Anna Wintour
© WireImage.com Anna Wintour

Anna Wintour - Fashion Week Mailand Modeterror vom Feinsten

Da waren's nur noch drei: Weil Anna Wintour der Fashion Week in Mailand nur ein Quentchen ihrer kostbaren Zeit widmen wollte, musste die Modewoche auf drei Tage verkürzt werden

Die Launen dieser Frau haben die italienische Modeindustrie kräftig aufgemischt: Anna Wintour, ihres Zeichens Chefredakteurin der amerikanischen "Vogue" und damit eine der mächtigsten Figuren der Branche, hat dafür gesorgt, dass die Fashion Week in Mailand von sechs auf drei Kerntage verkürzt wurde.

In ihrem Fashion-Week-Marathon von New York über London, Mailand und dieser Woche dann noch Paris war für die italienische Modemetropole lediglich ein Kurztripp vorgesehen - ein Schock für die Designer.

Renommierte Labels wie Dolce & Gabanna, Prada und Armani, die ihre Kollektionen eigentlich gegen Ende der Modewoche präsentieren sollten, baten um frühere Termine. Immerhin gilt Wintours Anwesenheit als wichtigster Indikator für die Fachpresse, die Händler und natürlich auch modeinteressierte Stars: Viele Shows starten gar nicht, ehe Madame in der ersten Reihe Platz genommen hat.

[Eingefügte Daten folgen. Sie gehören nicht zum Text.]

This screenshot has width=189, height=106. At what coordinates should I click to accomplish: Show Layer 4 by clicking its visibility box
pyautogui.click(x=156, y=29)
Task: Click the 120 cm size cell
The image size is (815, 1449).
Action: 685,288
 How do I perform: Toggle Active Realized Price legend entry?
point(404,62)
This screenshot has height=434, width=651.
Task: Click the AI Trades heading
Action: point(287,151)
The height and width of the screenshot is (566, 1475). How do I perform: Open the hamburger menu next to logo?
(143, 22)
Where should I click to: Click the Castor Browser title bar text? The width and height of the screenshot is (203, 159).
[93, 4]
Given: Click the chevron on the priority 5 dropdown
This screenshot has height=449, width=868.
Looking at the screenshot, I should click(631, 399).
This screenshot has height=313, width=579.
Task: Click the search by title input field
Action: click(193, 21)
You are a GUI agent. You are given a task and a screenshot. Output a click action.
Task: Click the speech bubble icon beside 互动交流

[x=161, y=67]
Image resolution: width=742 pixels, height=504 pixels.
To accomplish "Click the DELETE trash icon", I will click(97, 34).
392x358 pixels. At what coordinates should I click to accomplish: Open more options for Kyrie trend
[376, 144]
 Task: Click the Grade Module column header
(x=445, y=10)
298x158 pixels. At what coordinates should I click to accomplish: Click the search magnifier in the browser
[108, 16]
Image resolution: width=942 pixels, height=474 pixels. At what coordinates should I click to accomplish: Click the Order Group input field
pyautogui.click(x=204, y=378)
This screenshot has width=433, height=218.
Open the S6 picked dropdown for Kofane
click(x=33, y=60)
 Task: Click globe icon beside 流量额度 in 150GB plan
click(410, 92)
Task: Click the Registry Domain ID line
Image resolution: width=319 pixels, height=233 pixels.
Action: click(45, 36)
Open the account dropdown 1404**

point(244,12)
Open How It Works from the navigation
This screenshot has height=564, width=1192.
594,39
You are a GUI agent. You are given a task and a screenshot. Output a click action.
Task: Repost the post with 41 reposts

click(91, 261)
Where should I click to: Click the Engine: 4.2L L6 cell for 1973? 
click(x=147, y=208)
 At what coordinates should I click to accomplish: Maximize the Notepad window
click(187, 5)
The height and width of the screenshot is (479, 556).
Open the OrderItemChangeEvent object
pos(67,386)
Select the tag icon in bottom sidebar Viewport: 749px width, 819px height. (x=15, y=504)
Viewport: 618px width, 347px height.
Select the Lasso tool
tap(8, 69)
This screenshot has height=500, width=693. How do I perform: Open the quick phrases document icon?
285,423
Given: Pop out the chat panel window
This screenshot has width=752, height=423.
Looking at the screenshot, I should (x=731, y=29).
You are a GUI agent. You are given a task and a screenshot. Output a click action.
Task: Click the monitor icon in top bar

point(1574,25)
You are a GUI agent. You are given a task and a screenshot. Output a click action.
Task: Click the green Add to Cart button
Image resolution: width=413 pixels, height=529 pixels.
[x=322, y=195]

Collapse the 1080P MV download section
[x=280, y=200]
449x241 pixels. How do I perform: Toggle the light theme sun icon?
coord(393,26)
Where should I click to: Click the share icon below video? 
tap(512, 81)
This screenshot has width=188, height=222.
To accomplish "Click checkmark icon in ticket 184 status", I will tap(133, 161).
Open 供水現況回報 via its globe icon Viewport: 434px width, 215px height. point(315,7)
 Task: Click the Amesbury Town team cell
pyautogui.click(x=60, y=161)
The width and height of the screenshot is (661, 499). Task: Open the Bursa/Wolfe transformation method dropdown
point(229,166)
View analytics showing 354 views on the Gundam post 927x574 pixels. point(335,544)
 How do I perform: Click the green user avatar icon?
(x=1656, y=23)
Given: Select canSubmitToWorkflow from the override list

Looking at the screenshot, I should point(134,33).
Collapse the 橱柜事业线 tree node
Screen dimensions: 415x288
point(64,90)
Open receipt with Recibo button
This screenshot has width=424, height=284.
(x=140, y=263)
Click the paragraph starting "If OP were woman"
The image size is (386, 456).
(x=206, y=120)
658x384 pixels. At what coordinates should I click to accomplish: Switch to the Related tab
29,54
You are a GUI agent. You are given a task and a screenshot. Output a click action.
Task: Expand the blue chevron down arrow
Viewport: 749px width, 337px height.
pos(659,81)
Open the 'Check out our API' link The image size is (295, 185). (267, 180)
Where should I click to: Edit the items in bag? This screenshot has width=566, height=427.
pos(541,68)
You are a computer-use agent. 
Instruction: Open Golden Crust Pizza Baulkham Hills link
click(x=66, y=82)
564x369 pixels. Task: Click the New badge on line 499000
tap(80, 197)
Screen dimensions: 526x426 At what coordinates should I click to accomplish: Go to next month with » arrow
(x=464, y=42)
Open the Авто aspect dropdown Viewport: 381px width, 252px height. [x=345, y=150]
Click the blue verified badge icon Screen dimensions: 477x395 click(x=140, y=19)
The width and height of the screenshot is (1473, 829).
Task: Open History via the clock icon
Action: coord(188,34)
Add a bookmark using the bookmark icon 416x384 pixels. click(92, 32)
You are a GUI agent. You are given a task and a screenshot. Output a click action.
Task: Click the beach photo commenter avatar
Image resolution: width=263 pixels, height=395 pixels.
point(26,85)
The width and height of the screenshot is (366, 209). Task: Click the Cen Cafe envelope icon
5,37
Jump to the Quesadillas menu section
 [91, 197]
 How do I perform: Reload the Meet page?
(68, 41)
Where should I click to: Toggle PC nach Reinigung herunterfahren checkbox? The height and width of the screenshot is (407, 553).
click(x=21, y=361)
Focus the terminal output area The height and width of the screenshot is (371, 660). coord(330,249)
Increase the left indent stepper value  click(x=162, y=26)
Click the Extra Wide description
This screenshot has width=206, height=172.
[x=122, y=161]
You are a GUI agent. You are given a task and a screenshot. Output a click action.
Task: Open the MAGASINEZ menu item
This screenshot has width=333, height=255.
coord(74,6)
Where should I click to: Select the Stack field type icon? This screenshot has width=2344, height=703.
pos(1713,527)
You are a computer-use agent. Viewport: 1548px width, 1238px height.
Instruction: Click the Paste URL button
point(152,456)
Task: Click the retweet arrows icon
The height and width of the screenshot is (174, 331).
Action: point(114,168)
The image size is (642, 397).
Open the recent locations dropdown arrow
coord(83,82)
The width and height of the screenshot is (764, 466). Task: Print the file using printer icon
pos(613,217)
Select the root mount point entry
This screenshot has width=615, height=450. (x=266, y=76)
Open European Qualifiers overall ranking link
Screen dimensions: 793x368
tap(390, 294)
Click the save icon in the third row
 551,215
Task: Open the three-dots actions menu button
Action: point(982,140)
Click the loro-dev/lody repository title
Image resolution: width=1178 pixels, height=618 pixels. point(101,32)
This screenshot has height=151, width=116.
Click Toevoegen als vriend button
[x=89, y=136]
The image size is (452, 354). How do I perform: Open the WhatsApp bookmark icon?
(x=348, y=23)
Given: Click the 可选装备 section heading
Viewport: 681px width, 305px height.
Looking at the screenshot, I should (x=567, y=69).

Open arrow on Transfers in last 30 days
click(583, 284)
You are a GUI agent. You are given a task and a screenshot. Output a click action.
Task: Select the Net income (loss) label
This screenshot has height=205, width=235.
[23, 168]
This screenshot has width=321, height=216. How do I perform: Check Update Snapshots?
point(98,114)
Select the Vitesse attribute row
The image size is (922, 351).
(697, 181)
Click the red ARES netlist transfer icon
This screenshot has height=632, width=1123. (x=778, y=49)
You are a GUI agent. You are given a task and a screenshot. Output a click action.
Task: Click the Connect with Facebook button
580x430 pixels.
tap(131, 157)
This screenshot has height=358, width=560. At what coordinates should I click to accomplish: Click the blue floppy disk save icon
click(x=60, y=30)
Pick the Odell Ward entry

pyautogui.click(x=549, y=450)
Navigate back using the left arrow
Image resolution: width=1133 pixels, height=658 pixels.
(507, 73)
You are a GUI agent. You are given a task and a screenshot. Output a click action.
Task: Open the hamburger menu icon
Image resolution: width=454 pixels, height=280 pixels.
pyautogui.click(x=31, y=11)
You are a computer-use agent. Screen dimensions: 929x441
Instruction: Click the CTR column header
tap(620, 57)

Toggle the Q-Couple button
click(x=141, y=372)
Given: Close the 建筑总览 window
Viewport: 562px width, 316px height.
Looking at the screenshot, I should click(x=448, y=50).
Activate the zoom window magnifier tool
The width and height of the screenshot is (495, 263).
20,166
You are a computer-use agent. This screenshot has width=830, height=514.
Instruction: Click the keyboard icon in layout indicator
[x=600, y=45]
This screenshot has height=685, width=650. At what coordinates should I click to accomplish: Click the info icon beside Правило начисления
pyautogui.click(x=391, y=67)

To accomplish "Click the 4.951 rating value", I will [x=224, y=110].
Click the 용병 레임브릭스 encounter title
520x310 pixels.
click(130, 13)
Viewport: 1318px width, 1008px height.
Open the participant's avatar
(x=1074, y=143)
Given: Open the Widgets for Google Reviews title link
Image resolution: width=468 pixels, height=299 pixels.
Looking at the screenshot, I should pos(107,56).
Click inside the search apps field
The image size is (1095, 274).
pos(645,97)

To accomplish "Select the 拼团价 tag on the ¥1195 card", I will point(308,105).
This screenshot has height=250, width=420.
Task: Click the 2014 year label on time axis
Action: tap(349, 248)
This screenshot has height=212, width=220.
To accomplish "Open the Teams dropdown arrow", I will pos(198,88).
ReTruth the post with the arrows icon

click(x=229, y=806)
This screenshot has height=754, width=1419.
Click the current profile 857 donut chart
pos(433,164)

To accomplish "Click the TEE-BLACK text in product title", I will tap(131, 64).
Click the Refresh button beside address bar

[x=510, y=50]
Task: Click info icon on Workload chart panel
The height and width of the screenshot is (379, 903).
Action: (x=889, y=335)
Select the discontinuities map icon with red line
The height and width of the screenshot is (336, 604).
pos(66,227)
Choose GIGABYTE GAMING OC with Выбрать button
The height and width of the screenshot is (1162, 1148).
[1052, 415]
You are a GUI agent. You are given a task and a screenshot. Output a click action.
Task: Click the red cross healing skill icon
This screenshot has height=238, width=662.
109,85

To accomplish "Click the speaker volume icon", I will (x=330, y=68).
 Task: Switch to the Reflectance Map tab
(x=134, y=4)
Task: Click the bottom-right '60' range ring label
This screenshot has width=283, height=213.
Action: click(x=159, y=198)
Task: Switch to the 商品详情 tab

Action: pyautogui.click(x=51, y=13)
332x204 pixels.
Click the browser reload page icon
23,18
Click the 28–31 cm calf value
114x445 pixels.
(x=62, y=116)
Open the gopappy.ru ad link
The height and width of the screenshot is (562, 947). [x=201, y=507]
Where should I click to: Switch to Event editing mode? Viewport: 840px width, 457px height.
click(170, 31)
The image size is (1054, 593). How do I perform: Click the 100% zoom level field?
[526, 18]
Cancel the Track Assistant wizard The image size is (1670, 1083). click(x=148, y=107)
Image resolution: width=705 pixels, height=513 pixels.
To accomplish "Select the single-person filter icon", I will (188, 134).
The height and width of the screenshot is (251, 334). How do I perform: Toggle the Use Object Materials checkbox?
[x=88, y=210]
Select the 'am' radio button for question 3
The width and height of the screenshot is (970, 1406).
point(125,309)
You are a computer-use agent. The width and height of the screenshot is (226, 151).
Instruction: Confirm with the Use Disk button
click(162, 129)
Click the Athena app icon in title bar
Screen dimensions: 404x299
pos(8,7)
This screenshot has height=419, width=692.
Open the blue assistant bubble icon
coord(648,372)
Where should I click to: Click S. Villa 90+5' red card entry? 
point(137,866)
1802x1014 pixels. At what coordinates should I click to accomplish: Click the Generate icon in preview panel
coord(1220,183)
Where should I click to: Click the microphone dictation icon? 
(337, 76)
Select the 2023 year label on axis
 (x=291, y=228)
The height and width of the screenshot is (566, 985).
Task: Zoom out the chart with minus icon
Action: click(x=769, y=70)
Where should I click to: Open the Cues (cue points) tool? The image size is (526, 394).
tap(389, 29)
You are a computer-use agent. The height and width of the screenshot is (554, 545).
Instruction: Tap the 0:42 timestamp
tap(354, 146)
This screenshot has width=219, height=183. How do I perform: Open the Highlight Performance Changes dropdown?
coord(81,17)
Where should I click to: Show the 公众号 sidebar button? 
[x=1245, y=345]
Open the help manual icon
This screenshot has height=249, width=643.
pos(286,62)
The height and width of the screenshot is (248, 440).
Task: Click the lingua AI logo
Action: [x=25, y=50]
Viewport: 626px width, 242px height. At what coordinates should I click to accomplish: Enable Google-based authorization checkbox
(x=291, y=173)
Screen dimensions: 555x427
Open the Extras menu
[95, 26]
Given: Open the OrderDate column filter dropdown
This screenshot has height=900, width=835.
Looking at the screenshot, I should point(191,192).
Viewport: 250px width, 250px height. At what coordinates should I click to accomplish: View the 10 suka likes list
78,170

Mario Boselli, der Chef der italienischen Modekammer, zeigte sich angesichts des geringen Selbstbewusstseins seiner Landsleute irritiert: "Die italienische Modeindustrie ist die beste der Welt, aber im Gegensatz zu den Franzosen scheinen sie ihren eigenen Wert nicht zu erkennen", zitiert ihn der britische "Telegraph". "Anna Wintour ist in Mailand willkommen, aber wenn sie nur eine Stippvisite machen will, wäre es vielleicht besser, sie bliebe direkt zuhause", verkündete er im Vorfeld.

Denn nun musste der gesamte Zeitplan mehrfach überarbeitet werden, um die weit über 80 Shows in dem halbierten Zeitfenster unterzubringen. Das Ergebnis: Am dritten Tag der Fashion Week fanden Shows statt.

Enormer Stress für Designer, Models und Stylisten, auf den Laura Biagotti als eines der wenigen Labels verzichtet. Das Modehaus zeigt seine nächste Winterkollektion erst am Montag (1. März), wenn Anna Wintour längst nach Paris weitergezogen ist. "Anstatt der Mailänder Fashion Week hätten sie es auch das Mailänder verlängerte Modewochenende nennen können", kritisiert Lavinia Biagotti, Vizepräsidentin des Unternehmens, das Chaos.

In Paris nimmt man die Launen der Wintour derweil lockerer: "Es ist ganz klar, dass eine Chefredakteurin sich nicht alle Shows ansehen kann. Man kann das Programm nicht vom Terminkalender einer einzelnen Person abhängig machen", erklärte Didier Grumbach, der Präsident des Französoschen Modeverbandes, seinen italienischen Kollegen.